== TRY IT ==
Spot each line in the records below where the word "Haberleri" occurs, then copy it.

::::::::::

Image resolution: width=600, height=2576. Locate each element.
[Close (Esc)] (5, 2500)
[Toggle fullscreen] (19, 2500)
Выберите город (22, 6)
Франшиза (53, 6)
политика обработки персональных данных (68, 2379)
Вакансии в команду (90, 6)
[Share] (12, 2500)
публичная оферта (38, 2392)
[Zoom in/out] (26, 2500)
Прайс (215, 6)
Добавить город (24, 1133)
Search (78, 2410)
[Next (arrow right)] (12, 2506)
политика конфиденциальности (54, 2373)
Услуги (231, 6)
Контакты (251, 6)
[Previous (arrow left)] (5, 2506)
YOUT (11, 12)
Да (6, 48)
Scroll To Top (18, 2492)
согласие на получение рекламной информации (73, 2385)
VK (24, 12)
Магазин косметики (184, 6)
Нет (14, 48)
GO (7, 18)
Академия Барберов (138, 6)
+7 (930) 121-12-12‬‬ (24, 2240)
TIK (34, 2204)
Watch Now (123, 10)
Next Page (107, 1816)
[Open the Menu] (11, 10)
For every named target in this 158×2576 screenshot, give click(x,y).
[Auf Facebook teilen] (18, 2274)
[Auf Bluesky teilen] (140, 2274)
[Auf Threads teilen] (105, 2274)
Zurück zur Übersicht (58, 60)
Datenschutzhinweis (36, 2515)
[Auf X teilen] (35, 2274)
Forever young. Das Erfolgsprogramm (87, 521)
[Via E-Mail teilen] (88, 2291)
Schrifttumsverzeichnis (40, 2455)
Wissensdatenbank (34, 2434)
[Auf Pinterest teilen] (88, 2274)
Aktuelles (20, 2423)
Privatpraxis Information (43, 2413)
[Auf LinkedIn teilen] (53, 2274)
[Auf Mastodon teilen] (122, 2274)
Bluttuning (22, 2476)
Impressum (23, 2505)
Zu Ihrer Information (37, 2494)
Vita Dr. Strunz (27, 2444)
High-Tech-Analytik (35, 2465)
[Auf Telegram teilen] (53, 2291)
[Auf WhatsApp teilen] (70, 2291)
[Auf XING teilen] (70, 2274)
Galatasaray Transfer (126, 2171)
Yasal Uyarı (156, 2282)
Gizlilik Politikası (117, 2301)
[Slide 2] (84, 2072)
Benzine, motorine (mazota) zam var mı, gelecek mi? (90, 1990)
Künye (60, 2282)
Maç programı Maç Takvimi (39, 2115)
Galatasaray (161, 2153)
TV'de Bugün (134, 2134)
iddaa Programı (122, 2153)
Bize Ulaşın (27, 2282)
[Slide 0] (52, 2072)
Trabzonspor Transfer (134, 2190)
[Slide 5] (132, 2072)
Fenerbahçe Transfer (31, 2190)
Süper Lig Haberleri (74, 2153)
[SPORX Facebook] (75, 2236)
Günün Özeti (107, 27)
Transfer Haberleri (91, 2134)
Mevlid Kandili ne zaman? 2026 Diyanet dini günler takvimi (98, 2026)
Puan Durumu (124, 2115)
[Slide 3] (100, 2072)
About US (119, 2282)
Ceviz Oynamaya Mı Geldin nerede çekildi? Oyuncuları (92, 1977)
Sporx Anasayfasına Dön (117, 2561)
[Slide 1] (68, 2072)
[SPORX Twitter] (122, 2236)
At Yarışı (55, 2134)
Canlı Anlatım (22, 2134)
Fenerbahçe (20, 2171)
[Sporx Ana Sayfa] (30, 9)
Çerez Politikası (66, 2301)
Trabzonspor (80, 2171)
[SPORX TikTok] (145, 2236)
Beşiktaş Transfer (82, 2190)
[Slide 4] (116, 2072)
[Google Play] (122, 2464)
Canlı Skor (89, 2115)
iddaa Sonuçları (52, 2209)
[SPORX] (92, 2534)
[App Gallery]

::::::::::

== PROBLEM SOLUTION ==
Süper Lig Haberleri (74, 2153)
Transfer Haberleri (91, 2134)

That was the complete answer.